» Directions:
(A) Answer these questions about the Xbox Music article below, one line each:
(i) Which launch does the article open with?
(ii) Which streaming services does it say were referenced in coverage of that launch?
(iii) What three questions does it say Microsoft's entertainment team should be asking?
(B) Summarize the Xbox Music article below in two sentences.

====== Extract to read ======

Xbox Music: From hero to zero and back again


Apple’s launch of Apple Music last week took no one by surprise. There were a lot of articles written about its potential to change the digital media industry, revive radio and a host of other things that only crop up in response to an Apple product launch. More importantly, there were references to other Music streaming services like Rdio, Spotify, Pandora, Google Play Music and wait….no one mentioned Xbox Music. Aside from websites which specialize in Microsoft news, and then barely, very few organisations thought to mention Xbox Music. This doesn’t reflect badly on the reporters for ignoring Xbox Music as I would like to think. Rather it is an indictment of Microsoft’s mismanagement of one of the most useful services it offers right now, and that’s a shame.

Apple Music

Rather than asking why people forget to mention XBM ever so often, the questions Microsoft’s entertainment team should be asking themselves (should have asked)now are“What happened?” and “How did it go so wrong?” and most importantly “How do we move forward”. There is no single answer to the latter at the moment. When asking about the former two, it is clear as day that the service was hamstrung by a multitude of mismanagements and well-intentioned mistakes.

====== Source data ======

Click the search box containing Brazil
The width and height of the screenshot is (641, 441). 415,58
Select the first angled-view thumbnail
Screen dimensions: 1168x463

======

» Final answers:
(A)
(i) Apple's launch of Apple Music.
(ii) Rdio, Spotify, Pandora and Google Play Music.
(iii) "What happened?", "How did it go so wrong?" and "How do we move forward".

(B) Coverage of Apple Music's launch referenced streaming services such as Rdio, Spotify, Pandora and Google Play Music, but apart from sites that specialize in Microsoft news, few organizations mentioned Xbox Music. The writer blames Microsoft's mismanagement of the service and says it was hamstrung by many mismanagements and well-intentioned mistakes, leaving the company to ask what happened, how it went so wrong and how to move forward.